Now, corruption aside, it seems that the United Nations also does not understand that when they say something, they should at least commit the action to back it up. For example, Saddam violated 18 Security Council Resolutions to let arms inspectors in or face dire consequences. Of course, Saddam would comply for a few months, then boot the inspectors out again, repeating the whole process over again. If you let a country as small as Iraq with such a potential to kill its own people and the people around them push around the United Nations, people are not going to take it seriously anymore. In March of 2003, President Bush and our allies finally superseded the United Nations and took care of the problem themselves. Like the war or not, people must understand that the United Nations should have taken action themselves to determine if weapons of mass destruction existed. They failed to act, instead opting to sit idly by and enjoy being treated as subservients by Saddam.

Similarly, Somalia in 1993 was a brewing pot for disorder and chaos, with innocent civilians caught in the middle. While the United Nations started sending food into the country to feed its starving citizens, greedy warlords intercepted this food and pillaged it for their own use. The United Nations was then attacked by the clan of warlord Mohamed Farrah Aidid, and the UN immediately withdrew from the region, leaving only the Americans behind. Instead of being bullied and leaving with a black eye, the military decided to fight back to allow citizens access to food. It was our soldiers who paid the price for that food, and it was our soldiers who were dragged through the streets mercilessly by insurgents. The United Nations contributed nothing, and if it weren't for the United States and their willingness to act, the country of Somalia would have endured more pain, suffering and starvation than humans should ever experience.

The U.N. has their own little plan for the United States on their plate. They have repeatedly supported calls for the ban of small arms by all citizens in member countries. Never mind the 2nd Amendment implications domestically, but to force all citizens in the United States to give up their civil rights because the United Nations says so is ludicrous. Countries wishing to enslave and overpower their citizens have always demanded gun forfeiture and gun registration so that their population is controlled like caged animals. Look at Washington, D.C., a city where they banned all handguns from ownership and banned their sale. Their crime rate has increasingly become one of the highest in the nation, surpassing seven times the national average. Now, because the United Nations doesn't like firearms, we should disarm everybody in the country? Listening to the senile United Nations is not only directly contradicting our sovereignty, it's detrimental to our health and safety.
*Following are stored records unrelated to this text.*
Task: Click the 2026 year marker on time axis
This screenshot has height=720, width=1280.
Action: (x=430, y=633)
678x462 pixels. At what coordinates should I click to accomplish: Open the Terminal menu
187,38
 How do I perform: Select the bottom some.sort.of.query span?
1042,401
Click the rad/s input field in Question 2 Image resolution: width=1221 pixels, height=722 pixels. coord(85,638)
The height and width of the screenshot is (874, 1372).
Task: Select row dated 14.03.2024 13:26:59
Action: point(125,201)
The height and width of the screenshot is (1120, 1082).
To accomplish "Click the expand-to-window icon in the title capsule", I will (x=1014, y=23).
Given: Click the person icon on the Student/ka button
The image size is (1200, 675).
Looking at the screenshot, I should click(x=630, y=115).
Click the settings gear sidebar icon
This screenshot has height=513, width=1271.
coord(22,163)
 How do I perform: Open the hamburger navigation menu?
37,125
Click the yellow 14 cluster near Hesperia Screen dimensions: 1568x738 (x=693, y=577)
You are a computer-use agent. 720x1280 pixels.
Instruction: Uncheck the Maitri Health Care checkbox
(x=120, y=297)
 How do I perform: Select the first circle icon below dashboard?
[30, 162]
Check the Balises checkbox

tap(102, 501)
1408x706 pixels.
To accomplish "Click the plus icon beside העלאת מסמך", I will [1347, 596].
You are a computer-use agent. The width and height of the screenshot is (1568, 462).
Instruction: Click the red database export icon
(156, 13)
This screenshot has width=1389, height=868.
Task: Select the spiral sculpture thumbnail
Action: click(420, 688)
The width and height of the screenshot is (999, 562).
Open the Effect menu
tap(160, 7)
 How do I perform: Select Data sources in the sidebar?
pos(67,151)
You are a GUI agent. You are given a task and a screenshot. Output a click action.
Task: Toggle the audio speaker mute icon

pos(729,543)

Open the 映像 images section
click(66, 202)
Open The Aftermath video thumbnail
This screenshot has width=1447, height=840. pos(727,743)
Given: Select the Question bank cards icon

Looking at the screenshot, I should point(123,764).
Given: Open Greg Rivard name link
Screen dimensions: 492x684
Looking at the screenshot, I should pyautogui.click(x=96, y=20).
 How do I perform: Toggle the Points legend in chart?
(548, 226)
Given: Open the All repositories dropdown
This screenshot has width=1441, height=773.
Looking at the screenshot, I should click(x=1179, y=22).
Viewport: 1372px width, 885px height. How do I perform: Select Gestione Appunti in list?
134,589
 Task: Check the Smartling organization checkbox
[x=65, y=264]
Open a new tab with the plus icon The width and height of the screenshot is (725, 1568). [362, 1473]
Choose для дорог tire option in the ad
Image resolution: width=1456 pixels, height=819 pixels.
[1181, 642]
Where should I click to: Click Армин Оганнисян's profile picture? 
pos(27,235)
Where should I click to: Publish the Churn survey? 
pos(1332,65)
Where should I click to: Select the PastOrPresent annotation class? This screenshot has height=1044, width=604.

If you want to obey Senator Kerry's "Global Test," fine. If you want the United Nations to annex the United States of America, as their resolutions have tried, fine. But do not think for a second that we will ever be able to make decisions on our own again. It is a slippery slope to consistently bow to international pressure and make secondary our right to self defense. The United Nations employs Hamas, makes deals with Saddam and gets bullied around by him for 13 years, and they allow no room for sovereignty of respectful nations. Continuing our relationship and obeying their rules would violate our Constitution. Continuing our relationship would allow more corruption and under the table deals to flow through the United States. There is no hope for this organization. If we are to retain some dignity for ourselves, we must resign from this organization forthwith and let the thing collapse. It is the League of Nations, and the proverbial Old Yeller - time to put it down.

James Mack, Jr. is a junior majoring in criminal justice.